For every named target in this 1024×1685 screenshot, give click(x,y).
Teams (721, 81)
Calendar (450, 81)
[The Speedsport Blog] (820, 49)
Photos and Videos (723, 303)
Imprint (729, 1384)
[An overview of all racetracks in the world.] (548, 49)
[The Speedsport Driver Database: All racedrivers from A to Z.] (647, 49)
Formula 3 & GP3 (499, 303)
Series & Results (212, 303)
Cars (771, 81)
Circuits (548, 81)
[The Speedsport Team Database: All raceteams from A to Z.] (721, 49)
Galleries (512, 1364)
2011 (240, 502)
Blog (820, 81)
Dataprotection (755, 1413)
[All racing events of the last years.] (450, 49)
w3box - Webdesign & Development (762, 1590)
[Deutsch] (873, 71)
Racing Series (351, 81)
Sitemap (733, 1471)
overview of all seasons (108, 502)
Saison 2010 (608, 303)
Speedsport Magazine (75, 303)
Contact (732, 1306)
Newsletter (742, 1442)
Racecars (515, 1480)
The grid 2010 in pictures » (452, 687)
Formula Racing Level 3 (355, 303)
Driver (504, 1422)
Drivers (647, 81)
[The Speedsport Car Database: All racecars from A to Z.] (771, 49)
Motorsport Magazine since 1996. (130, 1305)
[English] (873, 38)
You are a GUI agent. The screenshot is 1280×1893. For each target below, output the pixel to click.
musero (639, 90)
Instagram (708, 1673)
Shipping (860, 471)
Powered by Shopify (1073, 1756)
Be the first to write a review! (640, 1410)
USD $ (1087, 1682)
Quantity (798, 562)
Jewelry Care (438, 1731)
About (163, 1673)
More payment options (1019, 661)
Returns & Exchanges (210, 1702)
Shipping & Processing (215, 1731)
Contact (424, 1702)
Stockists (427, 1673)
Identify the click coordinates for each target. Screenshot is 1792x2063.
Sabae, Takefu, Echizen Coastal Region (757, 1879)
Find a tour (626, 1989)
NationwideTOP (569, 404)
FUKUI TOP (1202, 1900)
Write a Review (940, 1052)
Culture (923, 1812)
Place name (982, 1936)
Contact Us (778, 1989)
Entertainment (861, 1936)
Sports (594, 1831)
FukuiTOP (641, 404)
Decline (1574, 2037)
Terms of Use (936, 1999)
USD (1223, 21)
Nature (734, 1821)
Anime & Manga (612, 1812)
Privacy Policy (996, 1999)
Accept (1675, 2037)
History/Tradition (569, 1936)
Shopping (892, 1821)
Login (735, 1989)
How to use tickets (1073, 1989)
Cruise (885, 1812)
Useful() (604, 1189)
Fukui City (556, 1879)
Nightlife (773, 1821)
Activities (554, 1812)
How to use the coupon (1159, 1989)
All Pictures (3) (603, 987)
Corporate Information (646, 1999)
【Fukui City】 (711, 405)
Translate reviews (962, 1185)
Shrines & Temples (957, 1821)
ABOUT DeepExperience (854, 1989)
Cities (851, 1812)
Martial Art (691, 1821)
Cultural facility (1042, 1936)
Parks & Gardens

——

Retype word for word everything in the listing above from the line that holds "NationwideTOP (569, 404)" down to the line that holds "Translate reviews (962, 1185)". Keep both end lines and leave out the rest.

— Task response —
NationwideTOP (569, 404)
FUKUI TOP (1202, 1900)
Write a Review (940, 1052)
Culture (923, 1812)
Place name (982, 1936)
Contact Us (778, 1989)
Entertainment (861, 1936)
Sports (594, 1831)
FukuiTOP (641, 404)
Decline (1574, 2037)
Terms of Use (936, 1999)
USD (1223, 21)
Nature (734, 1821)
Anime & Manga (612, 1812)
Privacy Policy (996, 1999)
Accept (1675, 2037)
History/Tradition (569, 1936)
Shopping (892, 1821)
Login (735, 1989)
How to use tickets (1073, 1989)
Cruise (885, 1812)
Useful() (604, 1189)
Fukui City (556, 1879)
Nightlife (773, 1821)
Activities (554, 1812)
How to use the coupon (1159, 1989)
All Pictures (3) (603, 987)
Corporate Information (646, 1999)
【Fukui City】 (711, 405)
Translate reviews (962, 1185)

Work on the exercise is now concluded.